### Objectif
Recopiez sans rien changer le passage des entrées qui va du tout début jusqu'à la ligne contenant "tap(544, 89)", celle-ci comprise. Laissez les images de côté dans votre réponse.

### Données extraites

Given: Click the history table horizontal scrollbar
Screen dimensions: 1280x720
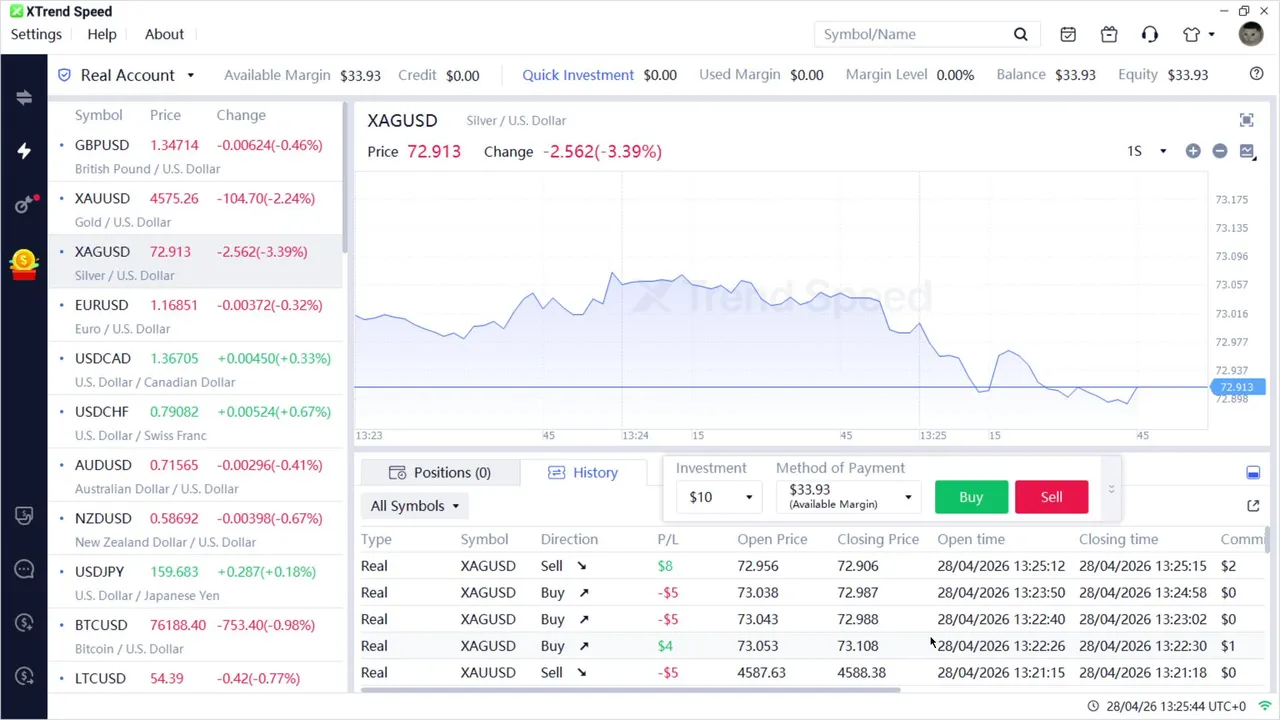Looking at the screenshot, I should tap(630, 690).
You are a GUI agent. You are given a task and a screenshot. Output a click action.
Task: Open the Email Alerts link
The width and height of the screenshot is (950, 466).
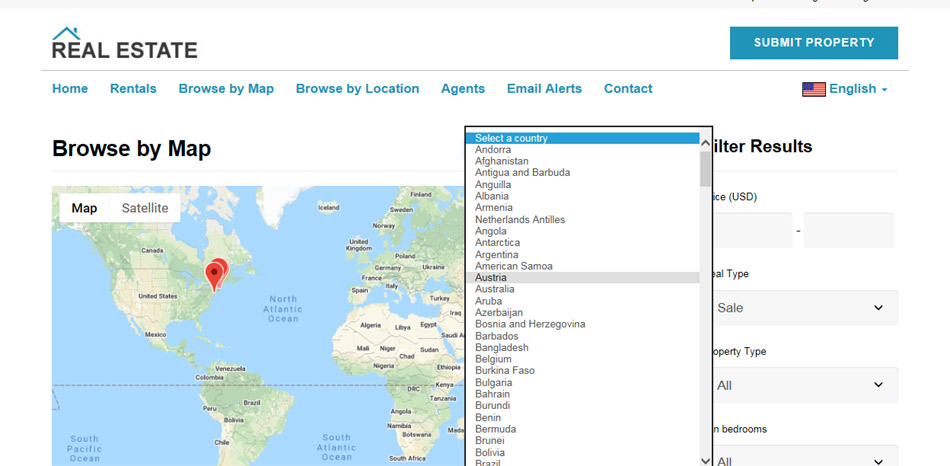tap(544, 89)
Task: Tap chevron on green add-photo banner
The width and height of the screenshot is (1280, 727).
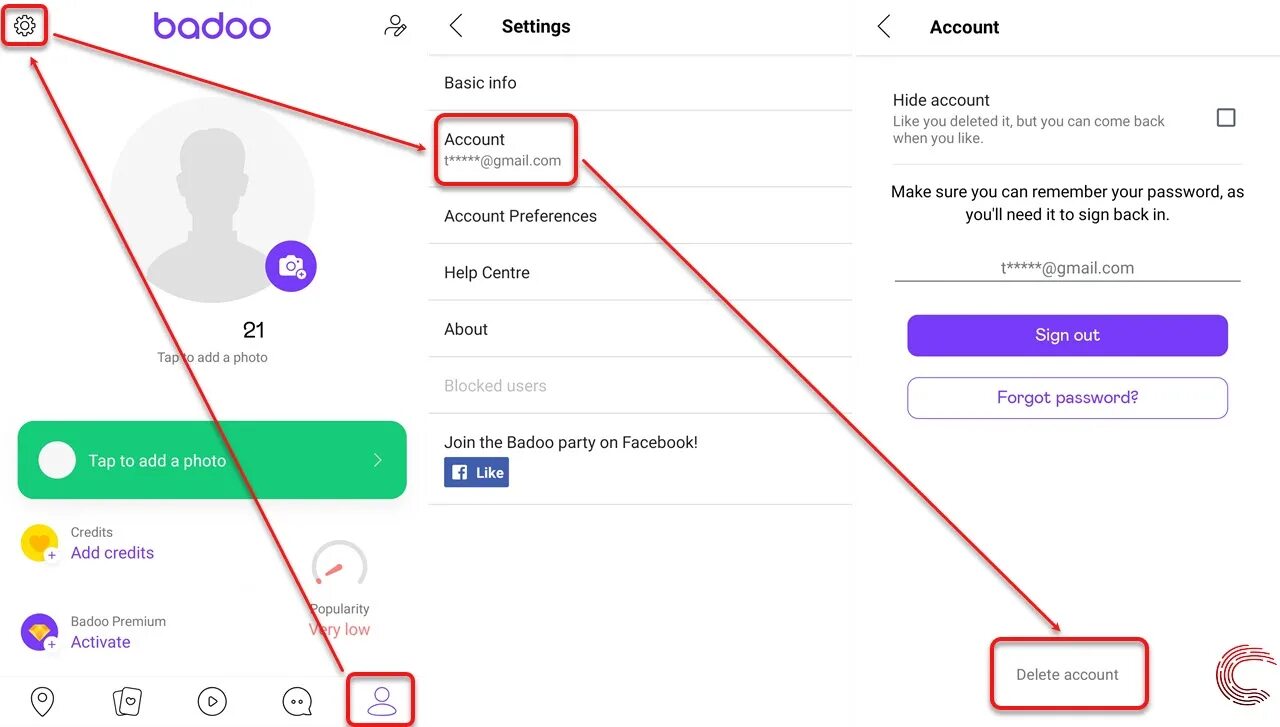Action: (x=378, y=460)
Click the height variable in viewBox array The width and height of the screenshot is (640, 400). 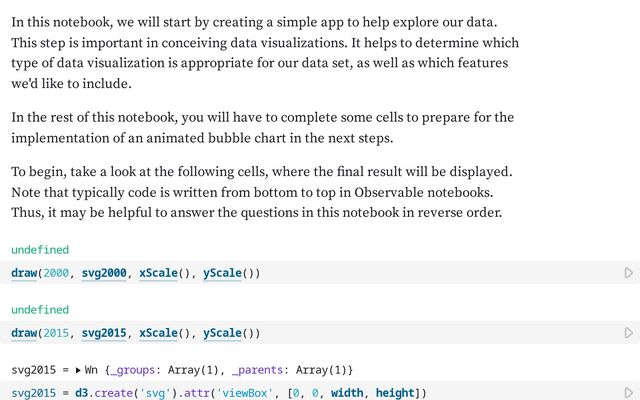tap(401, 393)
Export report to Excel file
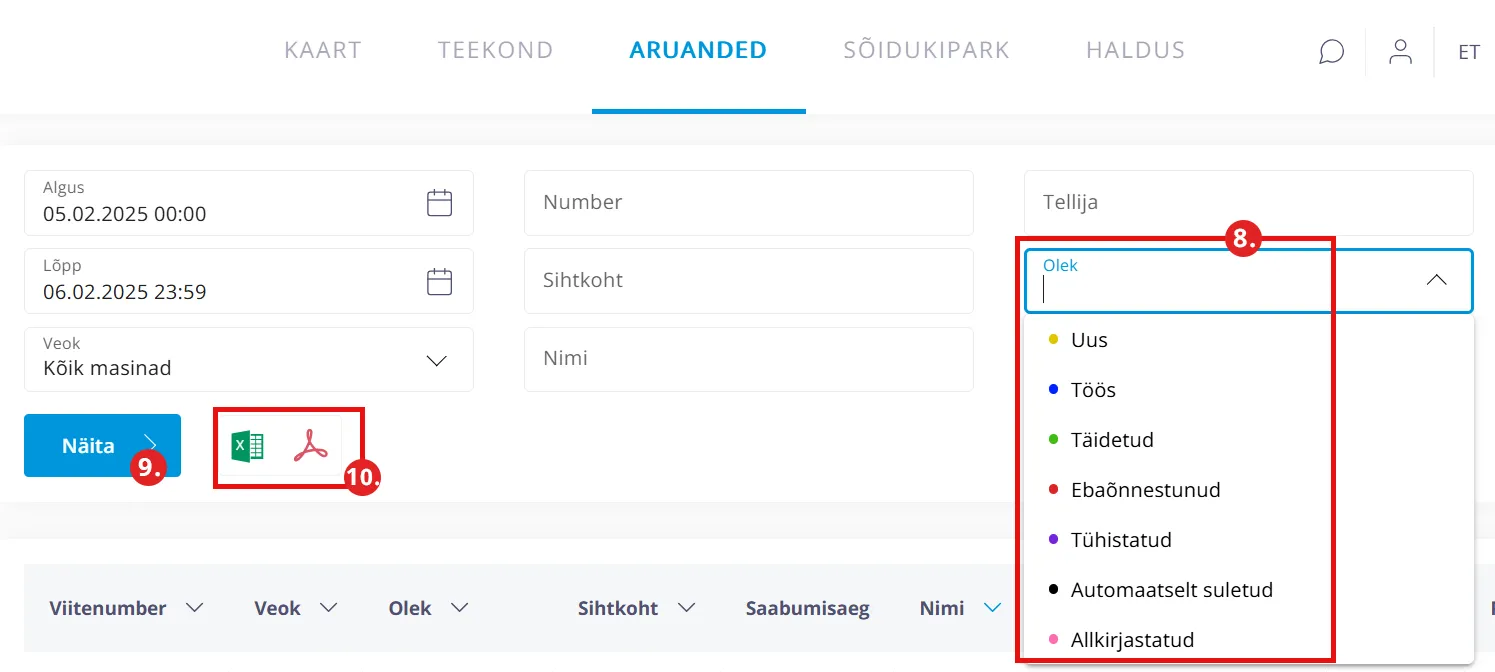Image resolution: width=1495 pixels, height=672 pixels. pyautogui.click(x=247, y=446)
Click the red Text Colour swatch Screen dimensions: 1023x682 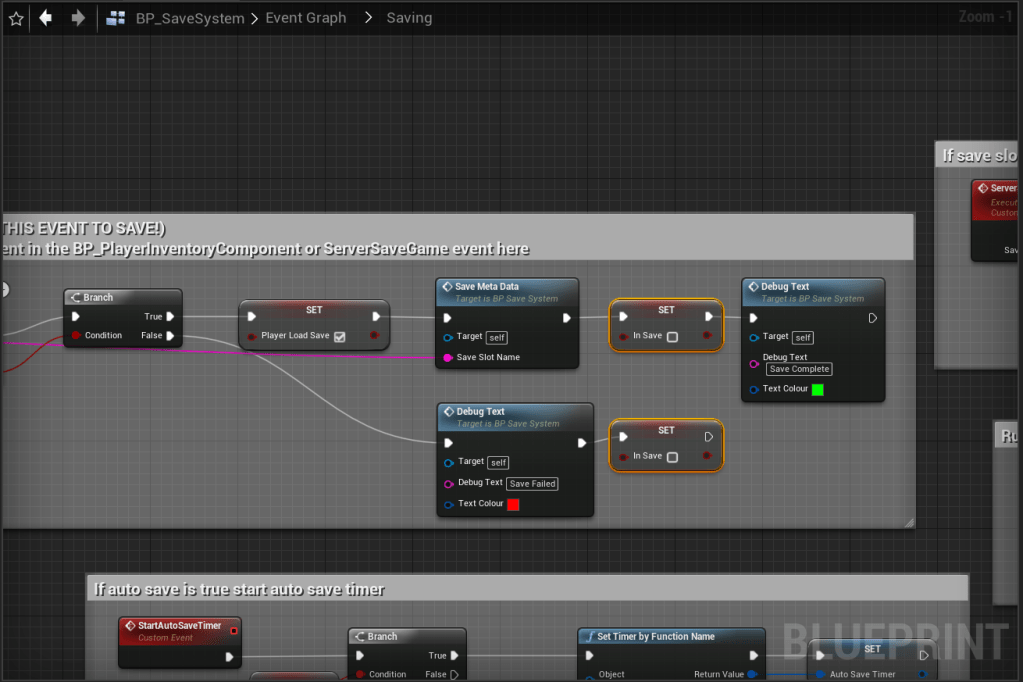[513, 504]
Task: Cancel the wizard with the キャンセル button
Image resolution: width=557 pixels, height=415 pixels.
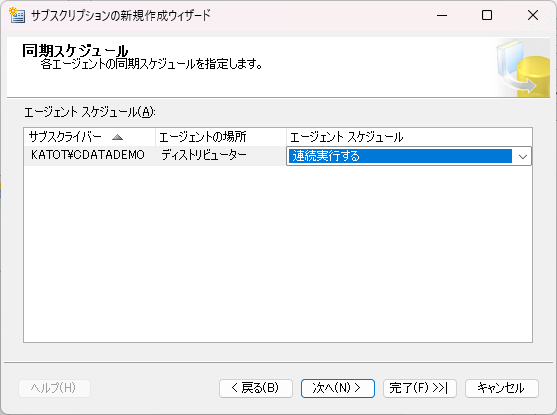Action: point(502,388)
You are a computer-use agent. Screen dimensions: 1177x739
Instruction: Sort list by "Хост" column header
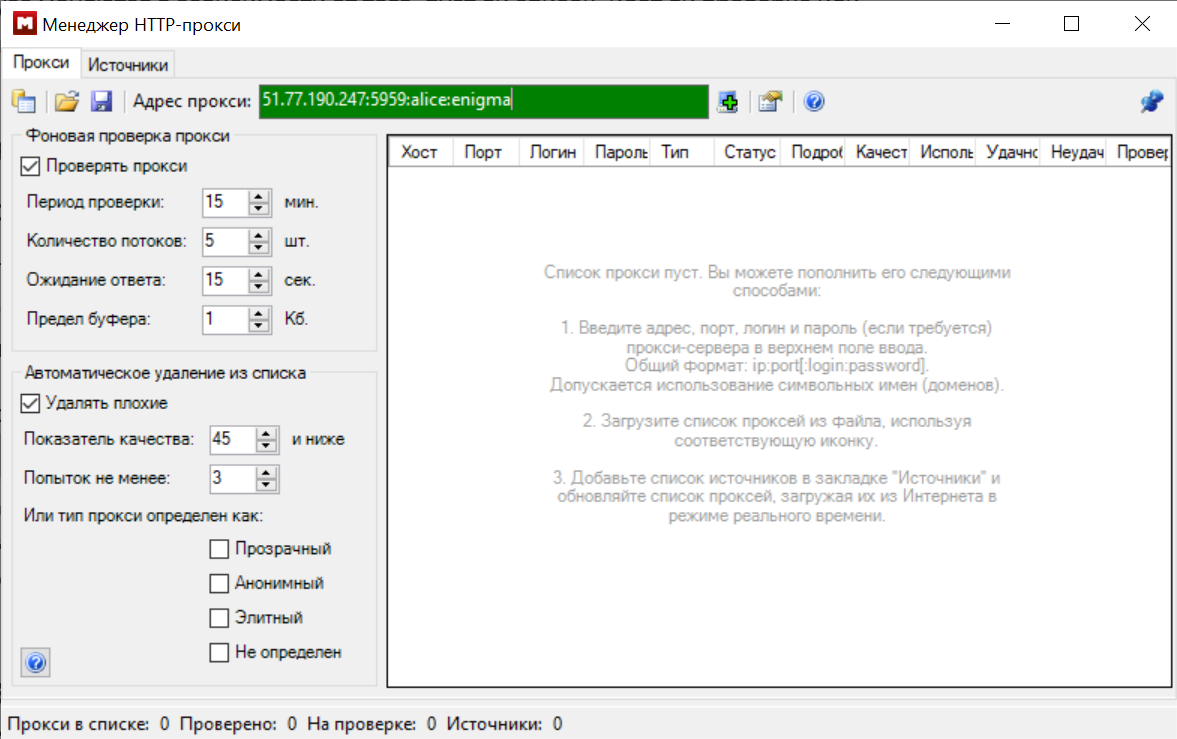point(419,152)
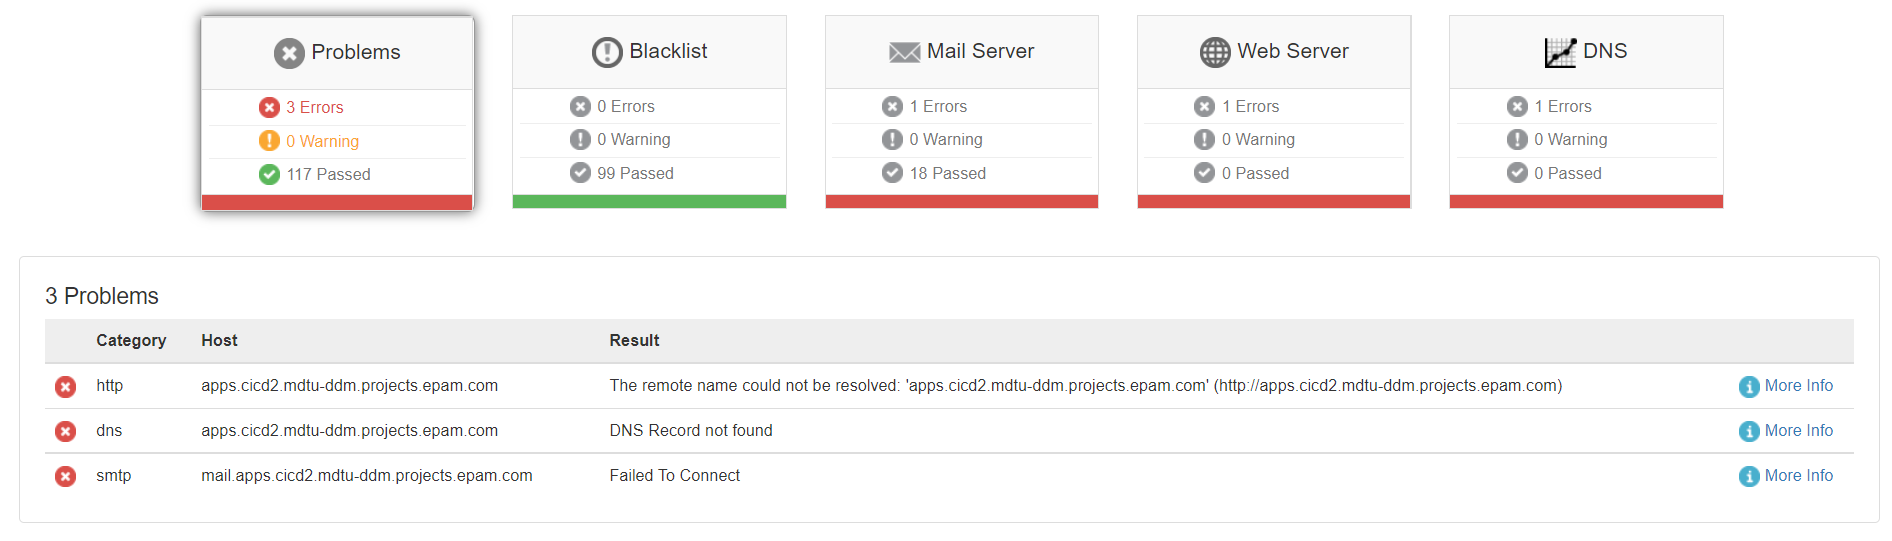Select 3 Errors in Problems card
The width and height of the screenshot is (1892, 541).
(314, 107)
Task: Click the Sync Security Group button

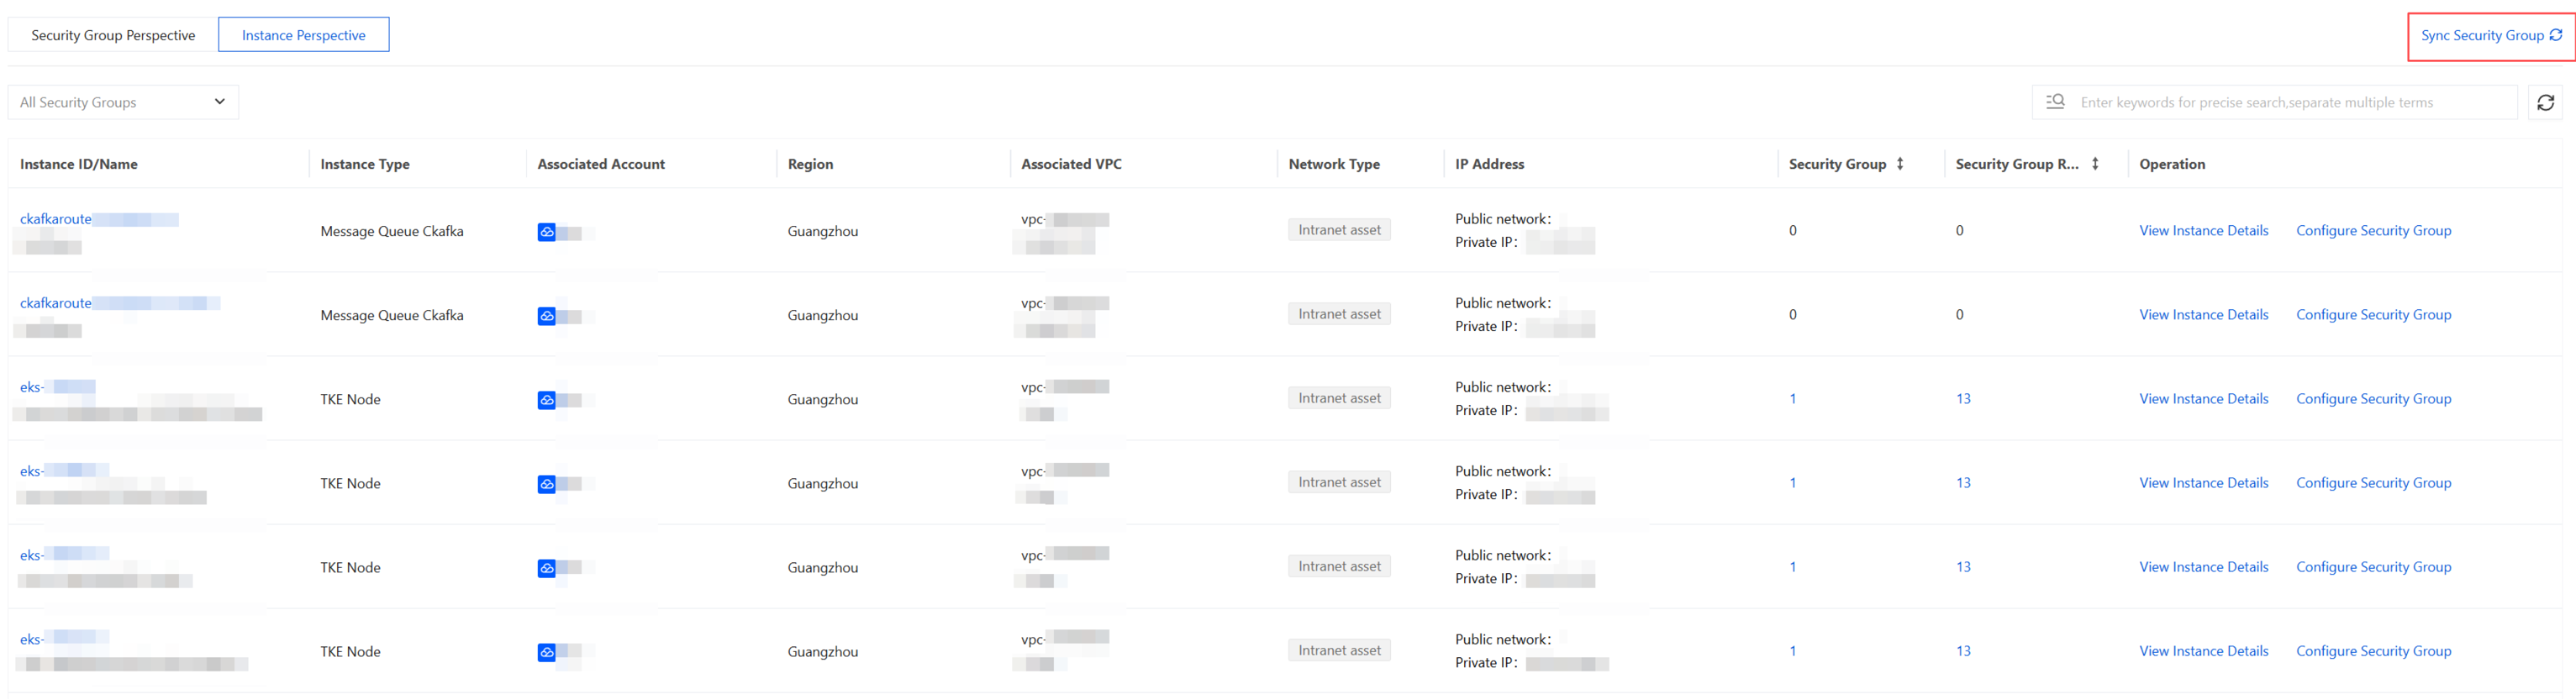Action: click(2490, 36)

### Réponse attendue
Given: Click the history table horizontal scrollbar
Screen dimensions: 1280x720
Looking at the screenshot, I should tap(630, 690).
You are a GUI agent. You are given a task and a screenshot. Output a click action.
Task: Open the Email Alerts link
The width and height of the screenshot is (950, 466).
tap(544, 89)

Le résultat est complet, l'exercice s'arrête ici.